Directive 1: Copy out the listing word for word, starting at the line that contains "The image size is (2576, 990)." and ending at the line that contains "point(72,81)". Leave the pictures out.

Passage shown:

Hydrangeas (Hydrangea spp. and cvs., Zones 3–9) have become one of my favorite shrubs when designing gardens for my clients. They come in many sizes and shapes and have various flower forms and colors. Their large, voluptuous blooms are hard to beat, and they seldom suffer from the troubles that plague my past favorite shrub, roses. Even though there are many great varieties on the market, here are five of my favorite improved cultivars for the Northern Plains.
Seaside Serenade® Bar Harbor smooth hydrangea
H. arborescens ‘SMHAMWM’, Zones 3–8
This hydrangea is an offspring of the beloved ‘Annabelle’ hydrangea (H. arborescens ‘Annabelle’, Zones 4–9). Blooming with large and dependable sterile florets, ‘Annabelle’ reaches 5 feet tall and 6 feet wide. Seaside Serenade® Bar Harbor will only reach 4 feet tall and wide and is well suited for properties with less room to garden. A fast-growing selection of a native shrub, it will grace you with large balls of creamy white blossoms on sturdy, upright stems in summer. They will hold their own through our heavy Northern Plains rains and wind. Seaside Serenade® Bar Harbor takes full sun to partial shade and is extremely winter hardy. It blooms profusely on new wood; prune it back before new growth appears in the spring.

Record excerpts:

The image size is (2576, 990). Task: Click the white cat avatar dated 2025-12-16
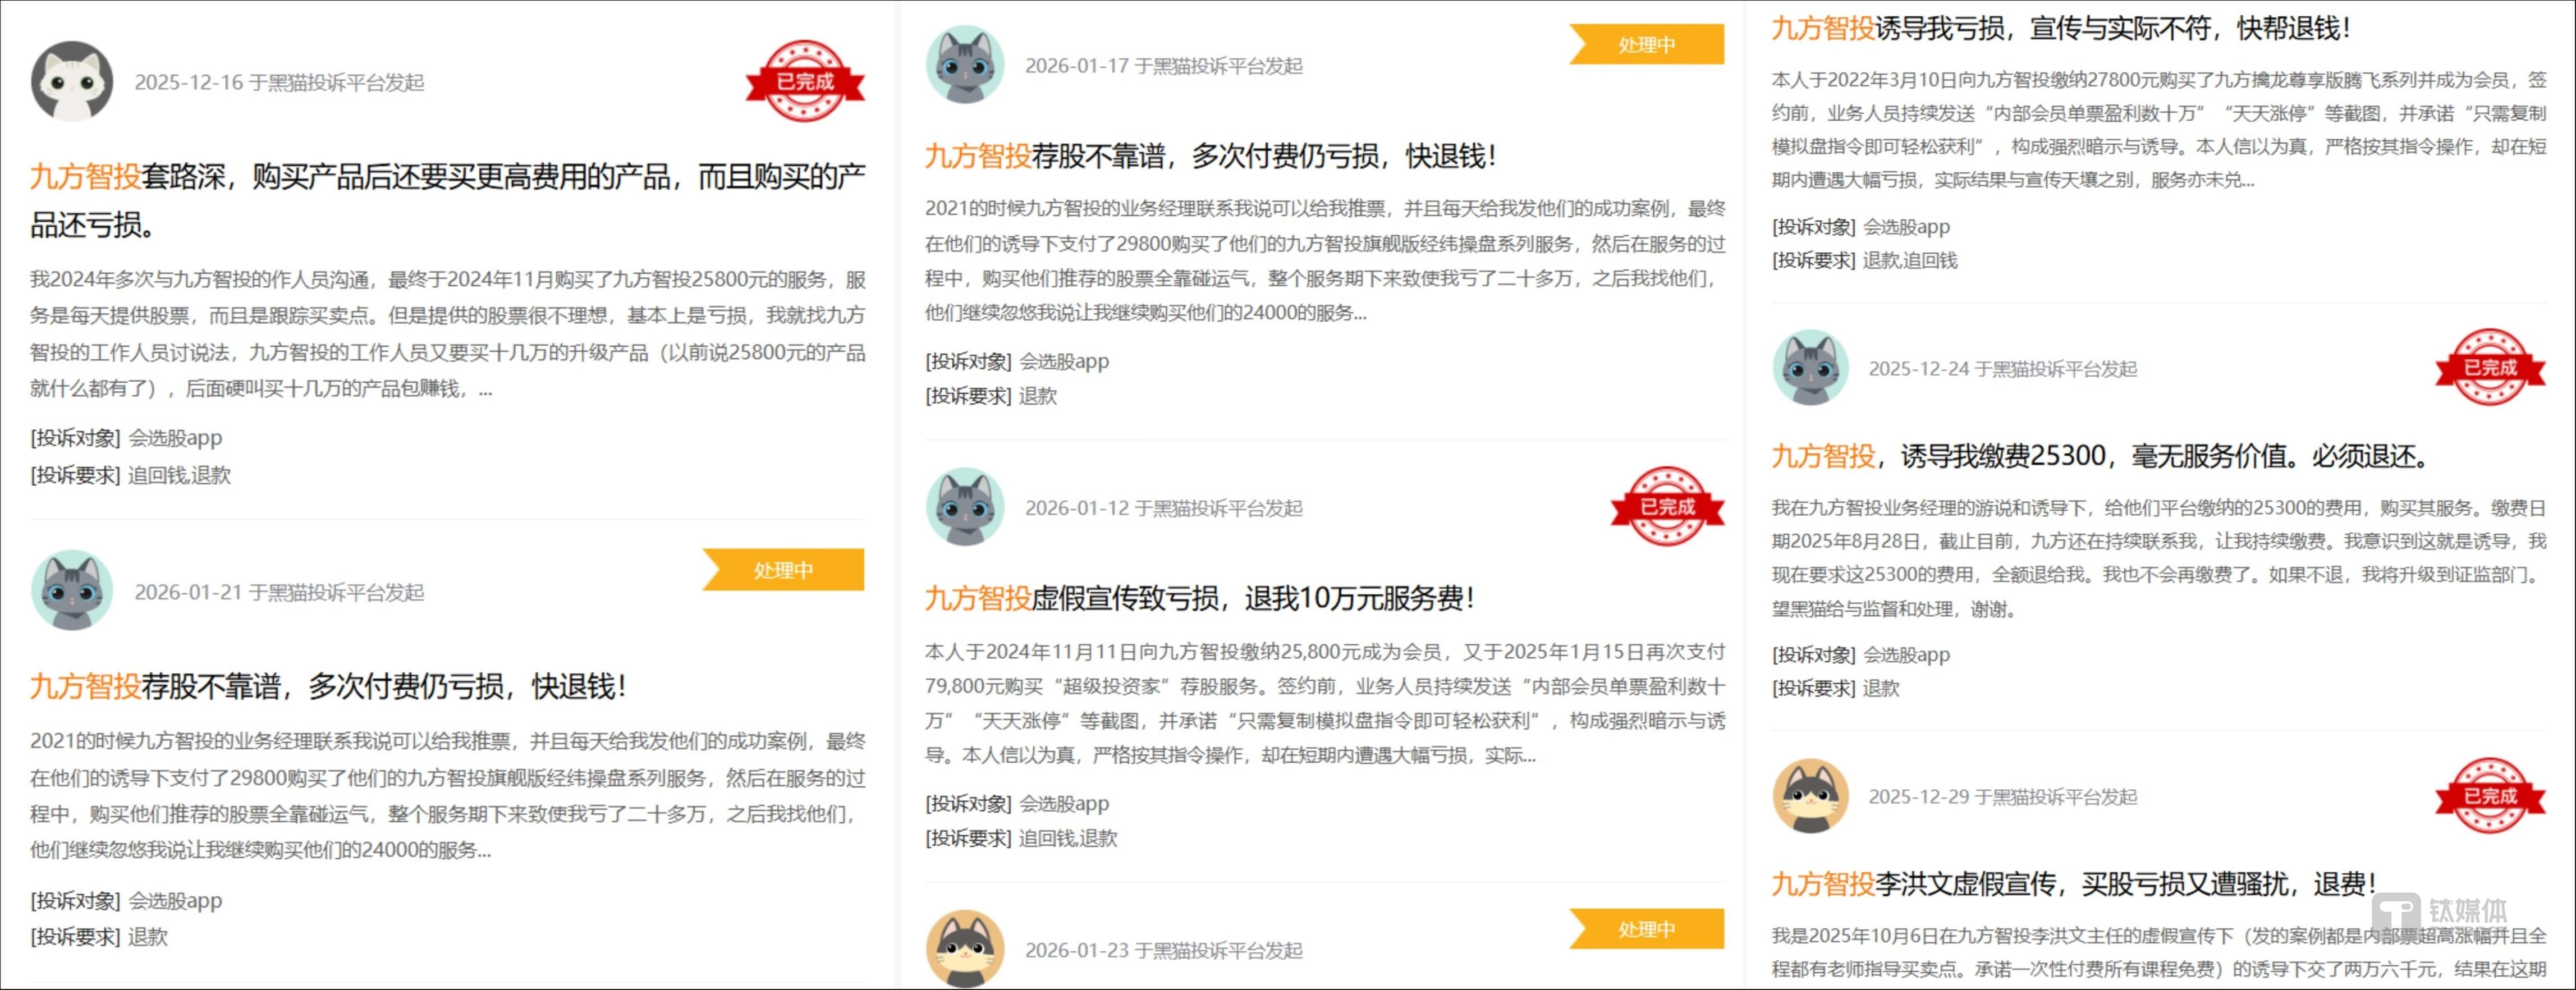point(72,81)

* * *

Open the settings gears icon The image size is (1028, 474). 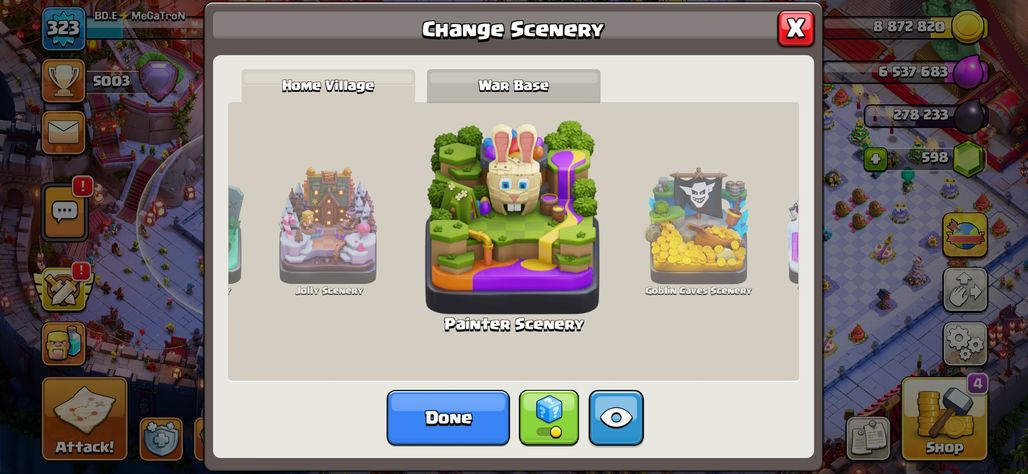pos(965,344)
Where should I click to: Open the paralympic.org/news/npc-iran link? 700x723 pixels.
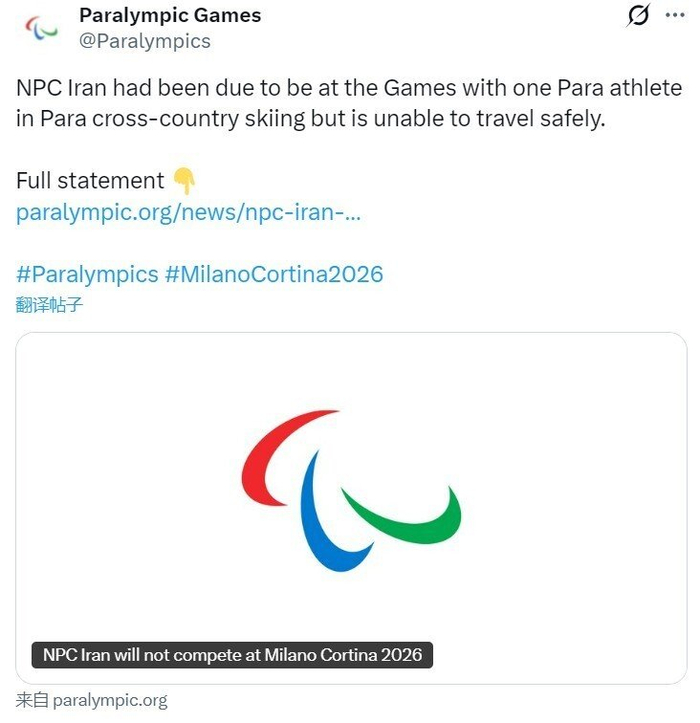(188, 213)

Directive 2: Keep writing the piece about hydrangeas for the Northern Plains, picking up right after its last sentence.

Written reply 1:
The image size is (2576, 990). Task: Click the white cat avatar dated 2025-12-16
point(72,81)

Written reply 2:
Fire Light Tidbit® panicle hydrangea
H. paniculata ‘SMNHPK’, Zones 3–8
In smaller gardens, it can be a challenge to find hydrangeas the right size to soften the edges of a design without taking over the space. Fire Light Tidbit® panicle hydrangea may be the smallest panicle hydrangea to become available to the public. Only reaching a size of 2 to 3 feet tall and wide, it can be used in a small hedge, in front of a foundation planting, or within a perennial border. It looks great planted in front of ‘Green Mountain’ boxwood (Buxus ‘Green Mountain’ Zones 4–9), creating a winning combination for a busy gardener desiring seasonal color and easy care. Fire Light Tidbit® takes full sun to partial shade and has large white mophead flowers that emerge in early summer. They turn a bright shade of pink as they age, and when fall arrives their red color will rival the turning leaves.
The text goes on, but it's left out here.